Açıklanan yasal kuralların ışığında, takip konusu alacak değerlendirildiğinde davacı yararına icra-inkar tazminatına hükmedilmesi gerekirken, Mahkemece yargılama gerektiğinden bahisle bu kalem istemin reddine karar verilmesi usul ve yasaya aykırı olup bozma nedenidir. Ne varki bu yanlışlığın giderilmesi yeniden yargılama yapılmasını gerektirmediğinden kararın düzeltilerek onanması HMUK’un 438/7 maddesi hükmü gereğidir.
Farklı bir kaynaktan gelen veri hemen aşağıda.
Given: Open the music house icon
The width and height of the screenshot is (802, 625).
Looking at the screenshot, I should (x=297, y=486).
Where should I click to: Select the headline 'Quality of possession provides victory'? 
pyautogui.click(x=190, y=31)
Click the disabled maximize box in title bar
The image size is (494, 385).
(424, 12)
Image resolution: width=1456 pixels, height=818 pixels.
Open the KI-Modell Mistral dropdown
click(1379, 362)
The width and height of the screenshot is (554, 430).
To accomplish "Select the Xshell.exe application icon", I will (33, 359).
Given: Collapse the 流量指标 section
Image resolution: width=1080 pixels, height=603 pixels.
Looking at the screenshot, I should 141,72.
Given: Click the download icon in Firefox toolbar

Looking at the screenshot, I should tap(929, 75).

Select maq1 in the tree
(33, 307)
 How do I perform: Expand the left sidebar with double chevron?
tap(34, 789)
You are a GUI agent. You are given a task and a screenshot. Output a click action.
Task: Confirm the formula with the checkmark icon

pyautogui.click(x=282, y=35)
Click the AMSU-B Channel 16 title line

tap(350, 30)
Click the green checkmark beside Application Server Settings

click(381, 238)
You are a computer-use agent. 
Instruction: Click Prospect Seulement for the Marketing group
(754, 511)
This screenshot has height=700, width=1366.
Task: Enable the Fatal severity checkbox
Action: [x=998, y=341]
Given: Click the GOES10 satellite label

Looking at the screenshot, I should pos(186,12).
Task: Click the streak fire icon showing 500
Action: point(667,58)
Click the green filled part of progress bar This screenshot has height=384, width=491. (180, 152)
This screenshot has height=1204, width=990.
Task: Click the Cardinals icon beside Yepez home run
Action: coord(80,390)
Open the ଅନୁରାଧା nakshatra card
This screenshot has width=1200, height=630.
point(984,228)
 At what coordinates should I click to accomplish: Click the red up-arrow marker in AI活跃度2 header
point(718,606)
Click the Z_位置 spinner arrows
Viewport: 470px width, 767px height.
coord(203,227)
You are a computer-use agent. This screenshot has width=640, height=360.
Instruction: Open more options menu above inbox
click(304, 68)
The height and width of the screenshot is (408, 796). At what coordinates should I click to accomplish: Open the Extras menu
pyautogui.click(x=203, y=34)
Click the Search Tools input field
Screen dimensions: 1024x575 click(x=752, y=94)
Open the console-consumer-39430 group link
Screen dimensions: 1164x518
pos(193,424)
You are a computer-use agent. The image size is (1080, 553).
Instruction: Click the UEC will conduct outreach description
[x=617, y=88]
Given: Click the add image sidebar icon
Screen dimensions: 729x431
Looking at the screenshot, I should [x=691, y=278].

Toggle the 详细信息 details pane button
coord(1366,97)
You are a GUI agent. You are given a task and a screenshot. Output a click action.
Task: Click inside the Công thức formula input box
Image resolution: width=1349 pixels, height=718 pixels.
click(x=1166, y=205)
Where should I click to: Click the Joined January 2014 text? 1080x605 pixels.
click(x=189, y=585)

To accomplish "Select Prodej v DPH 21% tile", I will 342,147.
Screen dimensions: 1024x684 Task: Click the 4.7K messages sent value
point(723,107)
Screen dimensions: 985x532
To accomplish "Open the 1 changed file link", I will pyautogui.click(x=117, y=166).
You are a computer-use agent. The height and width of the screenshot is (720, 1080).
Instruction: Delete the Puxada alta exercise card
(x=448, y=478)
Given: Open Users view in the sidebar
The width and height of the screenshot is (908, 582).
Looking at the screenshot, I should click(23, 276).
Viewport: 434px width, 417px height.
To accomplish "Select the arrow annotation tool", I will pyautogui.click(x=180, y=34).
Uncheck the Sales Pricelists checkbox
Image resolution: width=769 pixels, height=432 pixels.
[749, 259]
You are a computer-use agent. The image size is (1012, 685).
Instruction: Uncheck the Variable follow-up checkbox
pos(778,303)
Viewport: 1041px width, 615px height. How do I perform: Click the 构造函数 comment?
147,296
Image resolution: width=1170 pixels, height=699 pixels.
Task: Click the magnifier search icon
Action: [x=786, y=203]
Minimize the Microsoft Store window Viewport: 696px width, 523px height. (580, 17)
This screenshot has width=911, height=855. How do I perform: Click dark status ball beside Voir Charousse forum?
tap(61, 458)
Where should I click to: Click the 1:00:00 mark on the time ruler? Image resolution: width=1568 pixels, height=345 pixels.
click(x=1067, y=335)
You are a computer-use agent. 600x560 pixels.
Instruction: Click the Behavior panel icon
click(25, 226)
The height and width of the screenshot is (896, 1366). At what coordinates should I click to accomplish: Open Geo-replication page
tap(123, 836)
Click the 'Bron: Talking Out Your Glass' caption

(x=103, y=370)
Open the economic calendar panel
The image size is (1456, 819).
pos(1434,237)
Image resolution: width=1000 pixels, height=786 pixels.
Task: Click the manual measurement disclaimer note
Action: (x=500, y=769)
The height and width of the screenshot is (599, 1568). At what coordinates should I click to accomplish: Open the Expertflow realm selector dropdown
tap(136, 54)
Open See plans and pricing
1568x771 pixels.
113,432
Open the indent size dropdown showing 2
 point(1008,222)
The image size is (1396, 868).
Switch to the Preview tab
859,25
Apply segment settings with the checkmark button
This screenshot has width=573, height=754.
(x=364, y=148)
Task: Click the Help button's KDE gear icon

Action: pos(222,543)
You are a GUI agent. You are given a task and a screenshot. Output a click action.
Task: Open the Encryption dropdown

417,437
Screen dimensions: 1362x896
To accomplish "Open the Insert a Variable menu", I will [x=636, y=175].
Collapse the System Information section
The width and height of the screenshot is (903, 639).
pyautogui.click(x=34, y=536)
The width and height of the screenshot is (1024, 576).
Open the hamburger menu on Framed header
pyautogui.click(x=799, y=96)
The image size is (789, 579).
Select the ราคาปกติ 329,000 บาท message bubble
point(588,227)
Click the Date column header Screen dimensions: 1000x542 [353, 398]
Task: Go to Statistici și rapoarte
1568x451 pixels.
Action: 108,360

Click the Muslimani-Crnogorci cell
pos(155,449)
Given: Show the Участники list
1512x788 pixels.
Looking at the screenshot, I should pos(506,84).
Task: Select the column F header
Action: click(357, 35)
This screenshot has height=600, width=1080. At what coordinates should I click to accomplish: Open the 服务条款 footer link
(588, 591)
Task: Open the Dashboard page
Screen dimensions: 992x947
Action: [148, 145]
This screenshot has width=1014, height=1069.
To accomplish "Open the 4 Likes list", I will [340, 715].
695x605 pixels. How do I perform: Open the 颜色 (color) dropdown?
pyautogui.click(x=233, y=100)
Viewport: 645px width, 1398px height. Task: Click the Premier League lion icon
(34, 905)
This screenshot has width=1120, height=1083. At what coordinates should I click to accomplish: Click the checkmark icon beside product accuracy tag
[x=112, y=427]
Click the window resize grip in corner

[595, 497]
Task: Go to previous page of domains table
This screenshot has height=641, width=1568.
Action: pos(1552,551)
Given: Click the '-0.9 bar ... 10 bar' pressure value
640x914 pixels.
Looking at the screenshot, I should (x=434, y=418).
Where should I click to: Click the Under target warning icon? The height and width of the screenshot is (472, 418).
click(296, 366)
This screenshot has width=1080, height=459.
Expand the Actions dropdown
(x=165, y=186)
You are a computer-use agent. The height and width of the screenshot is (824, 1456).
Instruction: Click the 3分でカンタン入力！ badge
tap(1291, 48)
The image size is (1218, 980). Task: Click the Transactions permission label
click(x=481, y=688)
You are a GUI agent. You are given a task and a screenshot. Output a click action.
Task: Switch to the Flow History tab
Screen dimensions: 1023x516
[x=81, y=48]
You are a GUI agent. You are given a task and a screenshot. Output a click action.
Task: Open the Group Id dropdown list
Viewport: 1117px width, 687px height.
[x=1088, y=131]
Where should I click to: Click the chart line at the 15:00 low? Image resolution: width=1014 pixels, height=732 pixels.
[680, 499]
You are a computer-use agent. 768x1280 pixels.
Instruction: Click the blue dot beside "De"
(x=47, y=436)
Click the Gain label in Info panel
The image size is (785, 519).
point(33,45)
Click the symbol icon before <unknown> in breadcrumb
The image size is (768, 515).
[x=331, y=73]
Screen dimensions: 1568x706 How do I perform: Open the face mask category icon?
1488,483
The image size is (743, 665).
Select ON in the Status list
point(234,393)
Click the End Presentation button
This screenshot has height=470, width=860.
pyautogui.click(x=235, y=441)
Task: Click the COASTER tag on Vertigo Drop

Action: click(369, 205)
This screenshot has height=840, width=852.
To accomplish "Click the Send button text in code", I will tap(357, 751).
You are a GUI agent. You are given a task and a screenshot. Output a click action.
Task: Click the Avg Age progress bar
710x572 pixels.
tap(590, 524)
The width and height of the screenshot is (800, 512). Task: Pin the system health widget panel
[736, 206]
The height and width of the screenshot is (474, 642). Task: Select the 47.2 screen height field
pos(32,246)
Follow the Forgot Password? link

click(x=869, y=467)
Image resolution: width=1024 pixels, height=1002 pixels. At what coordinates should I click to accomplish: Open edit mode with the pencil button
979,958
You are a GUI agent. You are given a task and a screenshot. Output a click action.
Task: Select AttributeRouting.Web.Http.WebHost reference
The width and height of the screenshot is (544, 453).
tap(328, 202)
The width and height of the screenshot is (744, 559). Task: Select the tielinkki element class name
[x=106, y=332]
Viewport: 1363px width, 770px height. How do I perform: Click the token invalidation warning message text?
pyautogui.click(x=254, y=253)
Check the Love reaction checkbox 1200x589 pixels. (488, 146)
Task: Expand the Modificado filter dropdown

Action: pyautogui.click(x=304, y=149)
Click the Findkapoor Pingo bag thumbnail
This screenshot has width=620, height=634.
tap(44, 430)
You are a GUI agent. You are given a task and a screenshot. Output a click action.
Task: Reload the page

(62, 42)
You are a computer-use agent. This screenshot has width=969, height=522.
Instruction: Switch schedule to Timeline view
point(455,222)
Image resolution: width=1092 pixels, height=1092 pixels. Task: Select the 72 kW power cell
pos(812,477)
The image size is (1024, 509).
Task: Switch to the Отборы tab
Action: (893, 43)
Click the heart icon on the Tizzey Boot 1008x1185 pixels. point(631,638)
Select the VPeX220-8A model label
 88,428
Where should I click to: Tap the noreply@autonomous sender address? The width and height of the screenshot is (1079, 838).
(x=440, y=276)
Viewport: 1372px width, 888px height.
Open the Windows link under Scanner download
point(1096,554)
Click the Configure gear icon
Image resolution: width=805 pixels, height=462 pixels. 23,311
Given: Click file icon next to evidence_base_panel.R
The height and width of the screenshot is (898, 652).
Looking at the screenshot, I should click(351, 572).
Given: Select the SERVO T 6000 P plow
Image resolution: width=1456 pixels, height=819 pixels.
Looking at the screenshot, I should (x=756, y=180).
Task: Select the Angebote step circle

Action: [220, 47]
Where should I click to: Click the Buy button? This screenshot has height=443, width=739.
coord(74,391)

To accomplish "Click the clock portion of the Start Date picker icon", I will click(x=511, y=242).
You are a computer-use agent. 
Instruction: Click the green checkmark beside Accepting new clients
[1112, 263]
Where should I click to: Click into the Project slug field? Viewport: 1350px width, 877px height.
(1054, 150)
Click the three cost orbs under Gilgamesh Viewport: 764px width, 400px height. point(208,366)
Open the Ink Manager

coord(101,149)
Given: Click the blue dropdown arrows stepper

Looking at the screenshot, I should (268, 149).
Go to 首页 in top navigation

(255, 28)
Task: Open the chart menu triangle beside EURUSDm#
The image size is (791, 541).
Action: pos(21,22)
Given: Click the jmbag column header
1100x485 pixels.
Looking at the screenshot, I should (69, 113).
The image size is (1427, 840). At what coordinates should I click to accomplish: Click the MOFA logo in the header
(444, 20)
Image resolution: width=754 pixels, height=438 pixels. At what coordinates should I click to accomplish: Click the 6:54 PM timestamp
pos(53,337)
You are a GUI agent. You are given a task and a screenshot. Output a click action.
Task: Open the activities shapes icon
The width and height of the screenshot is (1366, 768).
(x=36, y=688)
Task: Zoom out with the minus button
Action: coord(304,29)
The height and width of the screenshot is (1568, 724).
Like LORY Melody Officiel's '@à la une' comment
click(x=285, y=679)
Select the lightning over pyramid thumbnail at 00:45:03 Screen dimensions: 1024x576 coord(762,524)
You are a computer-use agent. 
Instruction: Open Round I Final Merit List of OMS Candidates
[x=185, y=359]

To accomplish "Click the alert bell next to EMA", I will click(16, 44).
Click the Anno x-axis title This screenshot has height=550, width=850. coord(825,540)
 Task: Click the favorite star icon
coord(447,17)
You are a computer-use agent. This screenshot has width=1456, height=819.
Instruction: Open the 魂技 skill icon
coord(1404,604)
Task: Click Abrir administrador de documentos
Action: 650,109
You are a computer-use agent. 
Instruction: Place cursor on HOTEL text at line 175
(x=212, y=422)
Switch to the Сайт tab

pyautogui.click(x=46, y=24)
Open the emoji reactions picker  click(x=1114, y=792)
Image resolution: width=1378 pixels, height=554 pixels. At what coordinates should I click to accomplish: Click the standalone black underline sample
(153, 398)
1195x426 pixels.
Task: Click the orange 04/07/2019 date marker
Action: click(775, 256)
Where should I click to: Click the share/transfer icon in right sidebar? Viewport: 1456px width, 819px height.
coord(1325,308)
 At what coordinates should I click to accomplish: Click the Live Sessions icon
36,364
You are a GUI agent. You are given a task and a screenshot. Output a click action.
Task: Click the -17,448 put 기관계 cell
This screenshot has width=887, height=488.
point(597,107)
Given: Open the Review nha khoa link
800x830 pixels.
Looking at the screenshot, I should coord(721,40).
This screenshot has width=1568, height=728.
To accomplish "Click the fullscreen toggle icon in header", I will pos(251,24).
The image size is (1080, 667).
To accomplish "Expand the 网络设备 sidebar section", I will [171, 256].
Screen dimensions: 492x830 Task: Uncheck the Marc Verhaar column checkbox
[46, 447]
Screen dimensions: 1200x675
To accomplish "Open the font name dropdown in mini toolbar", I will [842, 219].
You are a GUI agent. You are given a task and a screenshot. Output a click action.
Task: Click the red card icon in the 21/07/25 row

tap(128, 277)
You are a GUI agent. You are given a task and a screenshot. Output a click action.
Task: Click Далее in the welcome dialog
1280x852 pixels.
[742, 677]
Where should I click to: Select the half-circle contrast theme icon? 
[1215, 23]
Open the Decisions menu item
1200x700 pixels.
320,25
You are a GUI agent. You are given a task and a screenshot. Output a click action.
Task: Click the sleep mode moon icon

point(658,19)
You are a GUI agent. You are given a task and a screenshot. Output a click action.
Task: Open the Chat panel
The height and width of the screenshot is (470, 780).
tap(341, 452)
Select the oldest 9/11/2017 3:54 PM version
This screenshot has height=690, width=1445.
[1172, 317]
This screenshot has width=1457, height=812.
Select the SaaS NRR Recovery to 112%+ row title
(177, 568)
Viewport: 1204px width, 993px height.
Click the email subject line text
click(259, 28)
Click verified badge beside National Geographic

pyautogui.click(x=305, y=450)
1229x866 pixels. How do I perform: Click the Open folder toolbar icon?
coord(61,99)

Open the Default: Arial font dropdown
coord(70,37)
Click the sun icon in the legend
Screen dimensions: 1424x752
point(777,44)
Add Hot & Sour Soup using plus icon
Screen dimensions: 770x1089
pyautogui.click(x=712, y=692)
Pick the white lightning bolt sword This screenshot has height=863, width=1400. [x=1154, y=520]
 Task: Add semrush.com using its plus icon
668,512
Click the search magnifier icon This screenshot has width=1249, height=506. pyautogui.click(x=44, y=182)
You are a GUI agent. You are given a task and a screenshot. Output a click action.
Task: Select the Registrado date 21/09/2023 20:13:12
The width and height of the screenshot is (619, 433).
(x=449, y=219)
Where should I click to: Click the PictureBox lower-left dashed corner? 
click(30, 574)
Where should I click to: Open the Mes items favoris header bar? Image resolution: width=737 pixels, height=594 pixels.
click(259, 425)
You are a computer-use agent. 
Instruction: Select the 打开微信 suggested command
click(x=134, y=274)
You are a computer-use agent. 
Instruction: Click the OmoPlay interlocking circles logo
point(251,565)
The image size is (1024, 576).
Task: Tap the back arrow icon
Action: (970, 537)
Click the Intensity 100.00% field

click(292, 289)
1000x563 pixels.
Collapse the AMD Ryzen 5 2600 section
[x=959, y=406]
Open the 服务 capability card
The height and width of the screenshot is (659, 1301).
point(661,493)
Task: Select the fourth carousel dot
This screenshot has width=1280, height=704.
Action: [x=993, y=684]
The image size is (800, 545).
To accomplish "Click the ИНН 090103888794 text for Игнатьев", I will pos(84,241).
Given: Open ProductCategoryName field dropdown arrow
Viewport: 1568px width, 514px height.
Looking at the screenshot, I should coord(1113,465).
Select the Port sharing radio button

SONUÇ:Yukarıda 1.bentte açıklanan nedenle davalının tüm, davacının sair temyiz itirazlarının reddine, 2.bentte açıklanan nedenle kararın hüküm fıkrasının 1.bendinde yazılı “Davacının icra inkar tazminatı talebinin reddine” sözcüklerinin hükümden çıkartılarak yerine, “Asıl alacak miktarı üzerinden % 40’ı oranında icra inkar tazminatının davalıdan tahsili ile davacıya verilmesine” cümlesi yazılarak kararın düzeltilmesine, kararın düzeltilmiş bu şekliyle ONANMASINA peşin alınan harcın istek halinde taraflara iadesine, 25.09.2014 gününde oybirliğiyle karar verildi.